Feb 06 2009

TARP Oversight Hearing

OPENING STATEMENT OF SENATOR RICHARD C. SHELBY

"Thank you, Mr. Chairman.

“We are here this morning to examine how the Treasury’s Troubled Asset Relief Program, or TARP, is working.  TARP was sold to Congress and the American people with great urgency as the sure cure for our ailing financial system.  Last September, when Secretary Paulson and Chairman Bernanke came to us to ask for TARP authority, they urged us to act with all deliberate speed.  We were warned that, if we did not give Treasury $700 billion immediately, the financial system would collapse.  There was no time for thoughtful deliberation – no time to examine the origin of the crisis – no time to discuss whether TARP actually would solve the problems we had no time to examine. 

“Secretary Paulson and Chairman Bernanke assured us that the TARP was the answer to those problems.  As described, TARP would remove illiquid assets from bank balance sheets, restart the flow of private capital into the hands of consumers and businesses, and inspire confidence in investors.  We were promised a methodical and transparent approach.  I wasn’t convinced and I opposed the bill.  I voted against the TARP because Treasury’s warnings and promises seemed calculated to induce panic rather than to ensure proper stewardship of taxpayer dollars.  I recognize that we face tremendous challenges.  Solutions crafted in haste, however, rarely are effective and, even worse, can be counterproductive.
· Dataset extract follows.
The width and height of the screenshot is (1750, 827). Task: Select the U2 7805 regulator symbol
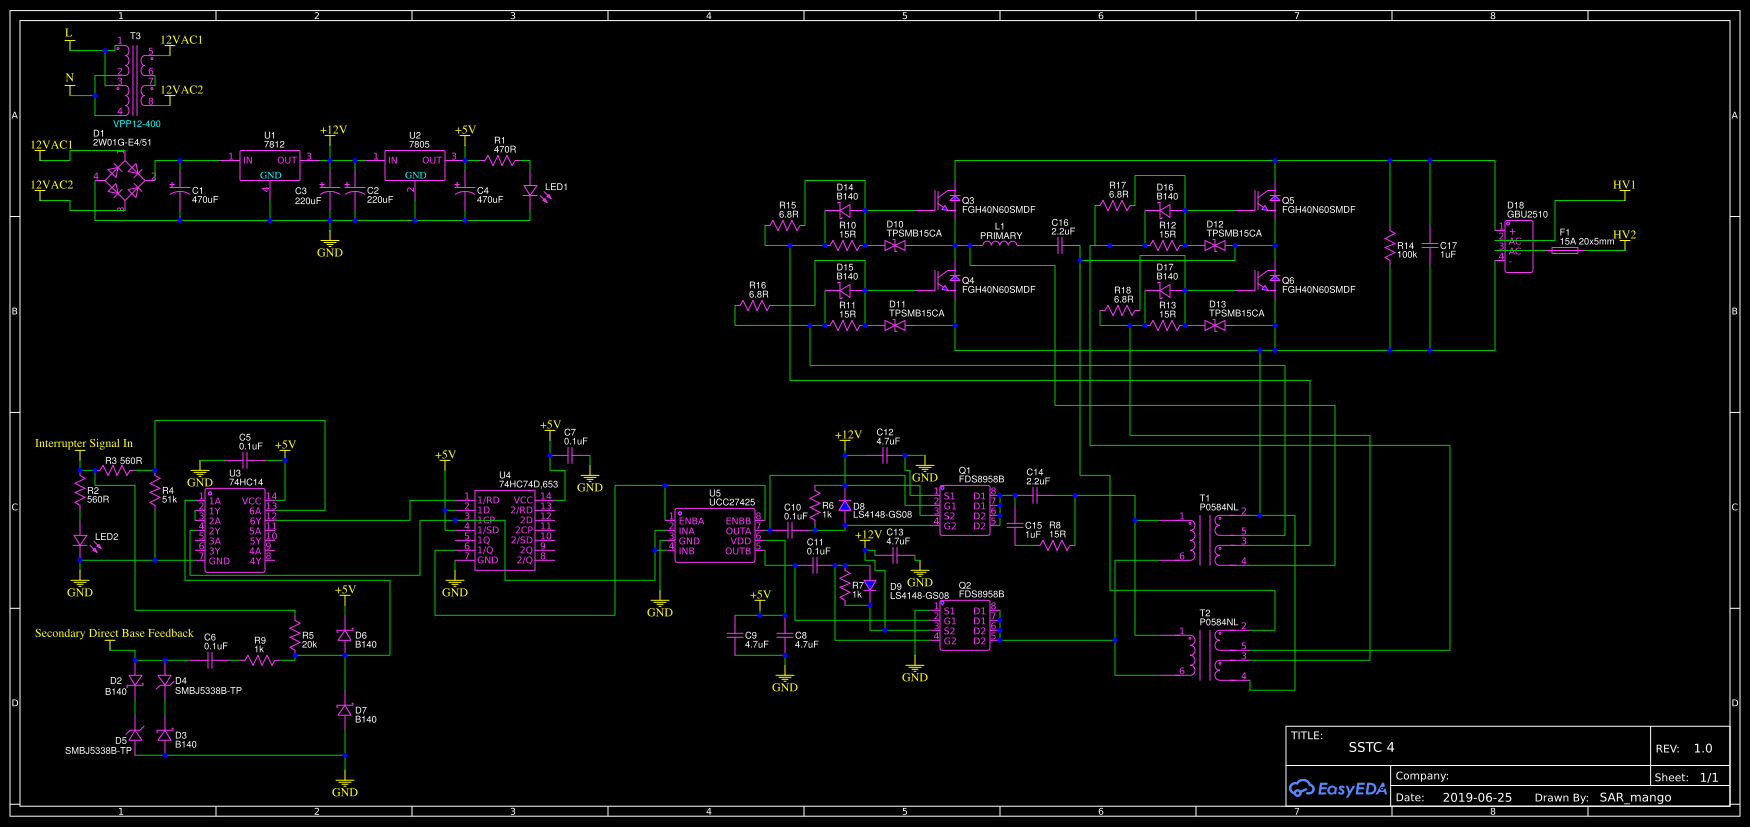click(x=415, y=166)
“Four months have elapsed since the TARP legislation was passed.  Americans have a right to know where their money went, and whether it’s working.  Illiquid assets remain on bank balance sheets.  Private capital is sitting on the sidelines and institutions of all sorts are looking at the federal government as the lender of first resort.  Investor confidence remains dismal.  Deep economic problems persist even though Treasury has handed out $350 billion of taxpayer money and is working its way through the second $350 billion installment.  These outcomes are not exactly consistent with the promises we heard last fall. 
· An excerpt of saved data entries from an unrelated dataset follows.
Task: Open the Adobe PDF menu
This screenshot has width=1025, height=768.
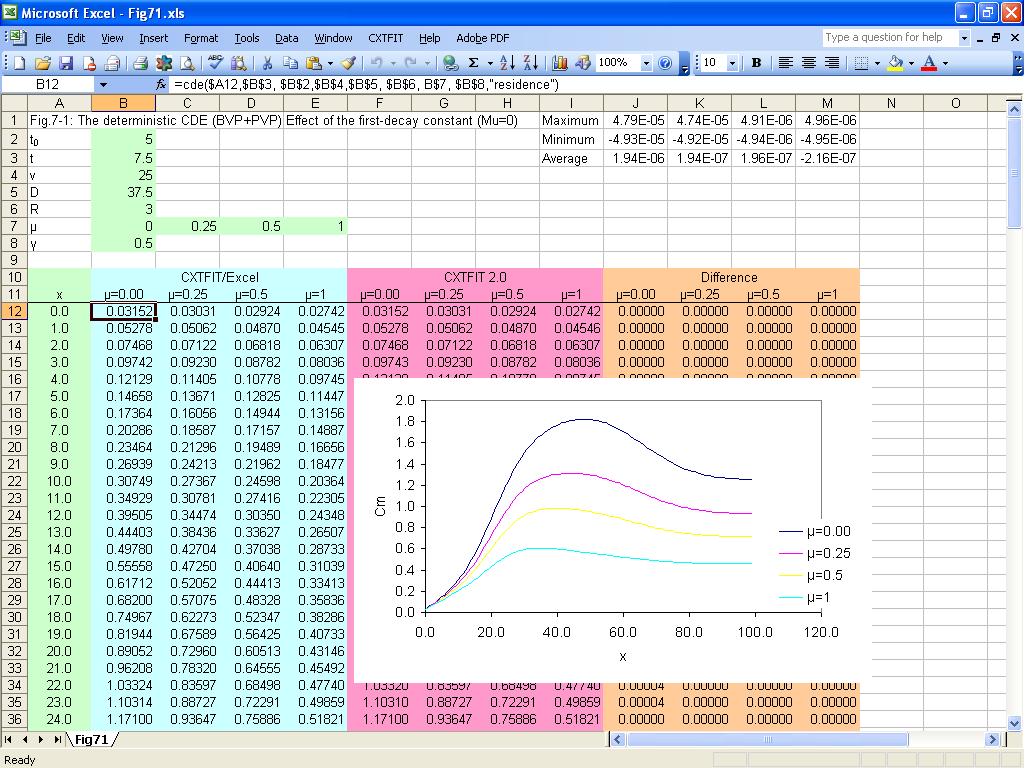Action: (482, 38)
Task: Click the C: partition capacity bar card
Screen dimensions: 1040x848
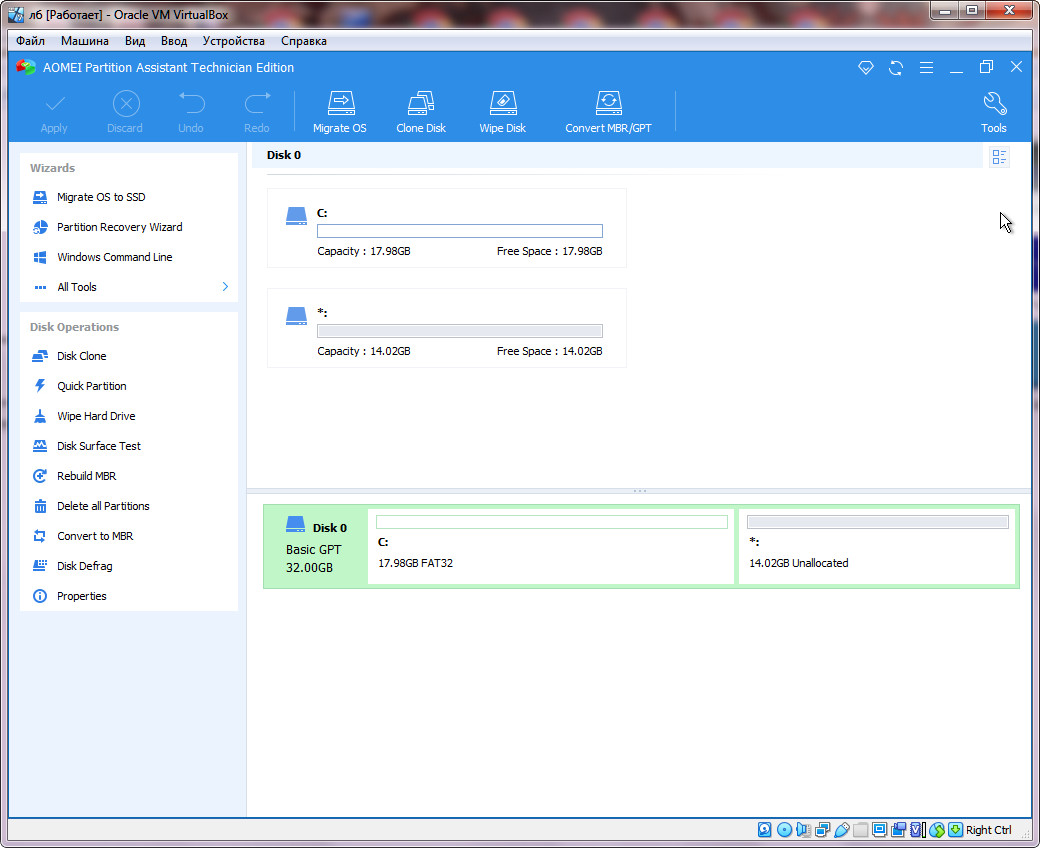Action: tap(447, 228)
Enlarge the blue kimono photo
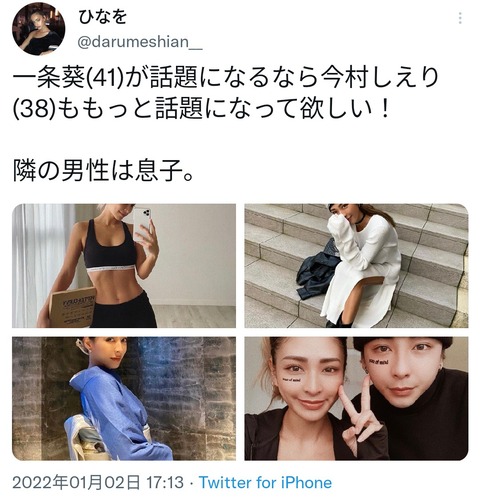This screenshot has height=498, width=480. [124, 399]
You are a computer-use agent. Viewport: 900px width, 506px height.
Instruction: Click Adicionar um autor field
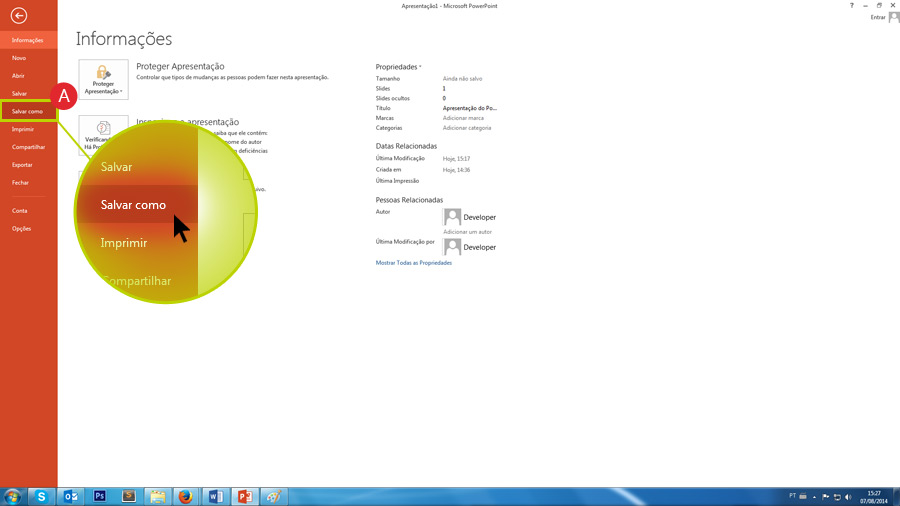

“Not only have the promised results eluded us, but TARP money has been used in a haphazard, opaque, and unanticipated manner.  Treasury, when it came to Congress last fall, talked about purchasing troubled assets through reverse auctions.  That plan – which had never been fleshed out with practical details – was abandoned within two weeks of the legislation’s passage.  Instead, Treasury injected capital into purportedly healthy banks under the Capital Purchase Program.  Less than a month later, additional assistance was announced for one of the same banks under a new TARP program – the Targeted Investment Program.  AIG got help through yet another TARP program, the Systemically Significant Failing Institutions Program.  After Congress decided not to give taxpayer money to the auto companies, Treasury set up a program especially for the auto sector under TARP.  Each program has eligibility criteria, but Treasury seems willing to create a new program for entities that fail to meet those criteria.  In a troubled market that craves predictability, this ad hoc approach is particularly harmful. 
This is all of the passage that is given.